The U.S. Food and Drug Administration (FDA) has granted Breakthrough Therapy designation to rapastinel, which follows the medication receiving a 2014 Fast Track Designation from the FDA. Rapastinel, an investigational medication for adjunctive treatment of major depressive disorder, is an intravenous drug that is a novel NMDA receptor agonist. It is being developed by Allergan.
The Breakthrough Therapy designation is a new category for agents that treat serious medical conditions that have the potential to be a “substantial improvement” over existing medications. It is intended to fast-track development of these agents.
Ketamine is the NMDA receptor agonist that has made the topic of agents like rapastinel so exciting as potential treatments for a major depressive disorder. But ketamine comes with a number of side effects.
The origin of rapastinel (formerly known as GLYX-13) is illustrated in the picture to the right and in a press release from the NIMH, which funded some of the research on this compound, from two years ago.
“Ketamine lit the field back up,“ said Joseph Moskal, Ph.D., a molecular neurobiologist at Northwestern University and senior study author. “Our drug, GLYX-13, is very different. It does not block the receptor ion channel, which may account for why it doesn’t have the same side effects.”
Moskal’s journey with GLYX-13 came about from his earlier days as a Senior Staff Fellow in NIMH’s Intramural Research Program. While at NIMH, he created specific molecules, monoclonal antibodies, to use as new probes to understand pathways of learning and memory. Some of the antibodies he created were for NMDA receptors. When he moved to Northwestern University, Moskal converted the antibodies to small protein molecules. Comprised of only four amino acids, GLYX-13 is one of these molecules…

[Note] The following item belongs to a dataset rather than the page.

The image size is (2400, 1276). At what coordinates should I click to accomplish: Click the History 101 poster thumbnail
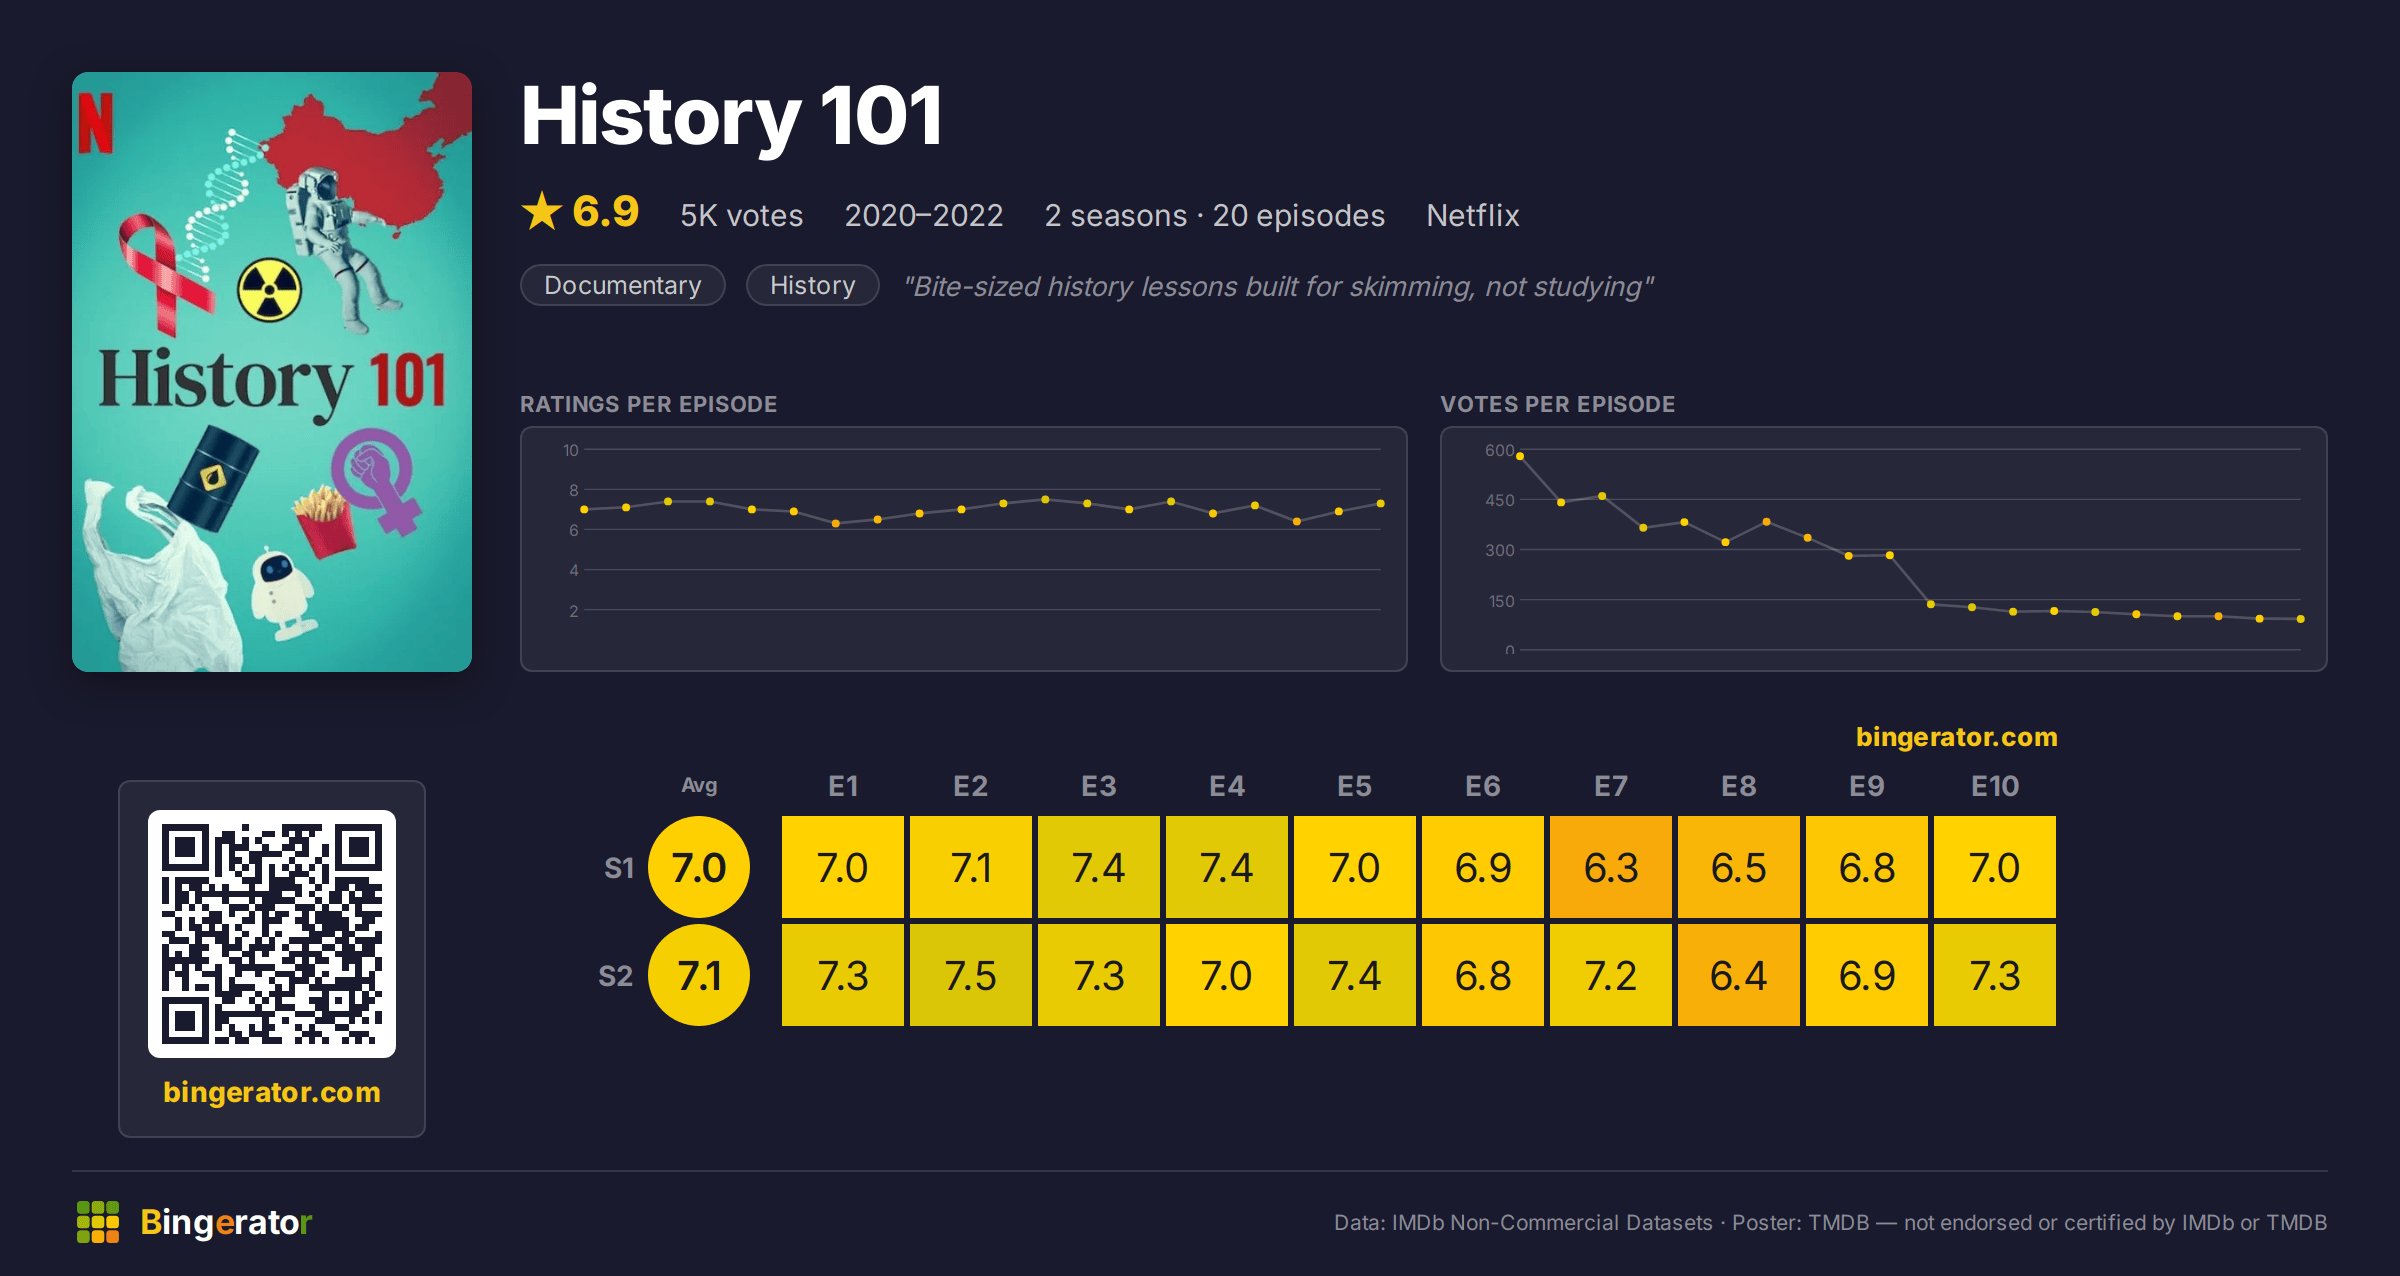click(x=272, y=372)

Protein studies indicated an increase in the hippocampus of the NMDA receptor NR2B and a receptor for the chemical messenger glutamate called AMPA. Electrophysiology studies in this brain region showed that GLYX-13 and ketamine promoted long-lasting signal transmission in neurons, known as long-term potentiation/synaptic plasticity. This phenomenon is essential in learning and memory. The researchers propose how GLYX-13 works: GLYX-13 triggers NR2B receptor activation that leads to intracellular calcium influx and the expression of AMPA, which then is responsible for increased communication between neurons.
The results from the recent Phase 2 clinical trial showed that a single administration of GLYX-13 produced statistically significant reductions in depression scores in patients who had failed treatment with current antidepressants. The reductions were present within 24 hours and lasted for an average of 7 days. The effect of a single dose of GLYX-13 was nearly twice as great as the effect seen in clinical trials of most conventional antidepressants after 4–6 weeks of treatment. The researchers reported that no psychotomimetic or hallucinogenic side effects were observed.
Allergan plans to start phase 3 studies of rapastinel in 2016.
Burgdorf J, Zhang X-l, Nicholson KL, Balster RL, Leander JD, Stanton PK, Gross AL, Kroes RA, Moskal JR. GLYX-13, a NMDA Receptor Glycine-Site Functional Partial Agonist, Induces Antidepressant-Like Effects Without Ketamine-Like Side Effects. Neuropsychopharmacology , April 2013. 38:729–742.